I am thinking from K, don't I?

Last edited: Apr 22, 2004
2. Apr 22, 2004

### Severian596

whoa...I've examined plenty of spacetime problems, but this one is the most confusing. What is your question? Please clearly state that, and please clearly explain which frame of reference you're asking the question from, then explain the situation. I (and perhaps some others here) will do my best to respond.

3. Apr 22, 2004

### Xiox

I am sorry to confuse you...

(Note that I already presume that the statement bellow is a fallacious.)

I was thinking (on one of those nights) about the Lorentz transformations (url: http://cmtw.harvard.edu/Courses/Phys16/l1_latex/l1_latex.html). Then, we have two reference frames, K, the one that is unprimed, and K' the primed one that is moving with a constant velocity v relatively to K. At the time t = 0 (I tell this rather for myself than for you) all of the axis of K and K' (the two "Cartesian co-ordinate systems") interfere with each other.

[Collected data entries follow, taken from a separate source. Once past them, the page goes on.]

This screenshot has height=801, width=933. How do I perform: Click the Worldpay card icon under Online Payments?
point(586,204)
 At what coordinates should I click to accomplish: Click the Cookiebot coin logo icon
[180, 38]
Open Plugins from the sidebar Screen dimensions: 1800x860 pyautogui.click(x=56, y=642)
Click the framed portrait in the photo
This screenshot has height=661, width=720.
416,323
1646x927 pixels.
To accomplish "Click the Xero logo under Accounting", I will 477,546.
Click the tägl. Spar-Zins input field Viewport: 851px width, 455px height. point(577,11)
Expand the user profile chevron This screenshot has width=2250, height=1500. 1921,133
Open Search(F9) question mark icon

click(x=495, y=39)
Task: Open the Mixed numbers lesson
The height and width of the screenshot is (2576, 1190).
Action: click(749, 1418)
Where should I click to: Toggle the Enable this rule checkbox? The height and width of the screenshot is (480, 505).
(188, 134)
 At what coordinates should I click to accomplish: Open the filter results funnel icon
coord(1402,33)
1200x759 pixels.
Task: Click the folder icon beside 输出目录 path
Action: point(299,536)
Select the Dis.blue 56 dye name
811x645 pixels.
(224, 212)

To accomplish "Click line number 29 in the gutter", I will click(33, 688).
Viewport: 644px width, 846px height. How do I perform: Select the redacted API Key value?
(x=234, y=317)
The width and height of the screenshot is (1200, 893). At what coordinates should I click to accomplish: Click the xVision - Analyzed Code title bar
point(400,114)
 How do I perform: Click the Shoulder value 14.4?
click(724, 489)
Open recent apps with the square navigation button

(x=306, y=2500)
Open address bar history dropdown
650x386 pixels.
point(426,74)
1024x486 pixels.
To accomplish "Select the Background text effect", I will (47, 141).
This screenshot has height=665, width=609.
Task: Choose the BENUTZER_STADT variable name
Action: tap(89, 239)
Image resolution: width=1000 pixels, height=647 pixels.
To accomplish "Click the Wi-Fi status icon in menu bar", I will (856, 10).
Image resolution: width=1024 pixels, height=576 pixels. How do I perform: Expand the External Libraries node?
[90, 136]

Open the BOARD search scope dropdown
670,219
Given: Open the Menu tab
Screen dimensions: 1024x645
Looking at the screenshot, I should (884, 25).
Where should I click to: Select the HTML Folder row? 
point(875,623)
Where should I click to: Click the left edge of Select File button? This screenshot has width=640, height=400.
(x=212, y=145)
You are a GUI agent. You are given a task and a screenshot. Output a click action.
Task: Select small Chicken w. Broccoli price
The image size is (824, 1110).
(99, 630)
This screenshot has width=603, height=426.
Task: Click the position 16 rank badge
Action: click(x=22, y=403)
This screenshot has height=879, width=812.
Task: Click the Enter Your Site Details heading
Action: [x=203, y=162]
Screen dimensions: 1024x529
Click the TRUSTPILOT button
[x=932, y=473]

We have a flash-bulb at the origo of K', so it is pointed upwords at a particular point L' on the y'-axis where a mirror is situated, which points at the origo of K'.

When K' moves relatively to K, the flush-bulb is emitting light, so it then travells a distance d' (2L) with the velocity of light c; the time being t' = 2L/c (again for myself...). This is seen from an observer situated at the origo of K'.

The question is strangely enough not about that is seen from K on K', but that is seen from the observer from K', from K' (and more wicked does it get). So, perceptibly, I've already answered to my own question (...), but still I don't quite dig it. If I stand on the origo of K' and see the light, doesn't the light that is travelling from the origo move along the y'-axis? (Note this is really not a question, and you people are not my only victims.) I mean, since the light is travelling parallell (1) to the y'-axis, shouldn't it not travell along the x'-axis - wrong, yes? So, finally, my question is: Is it not so that the light is merely another frame of reference, like the same action from K set is? The first thing I thought about was that, accoring the principle of GR, a train can both move in a tunnel relatively to the tunnel as well as the tunnel can move reciprocally from the point of view of the train. But, (besides that I can't quite believe that I'm still writting this) cannot the light be resembled with the referece of K to K'?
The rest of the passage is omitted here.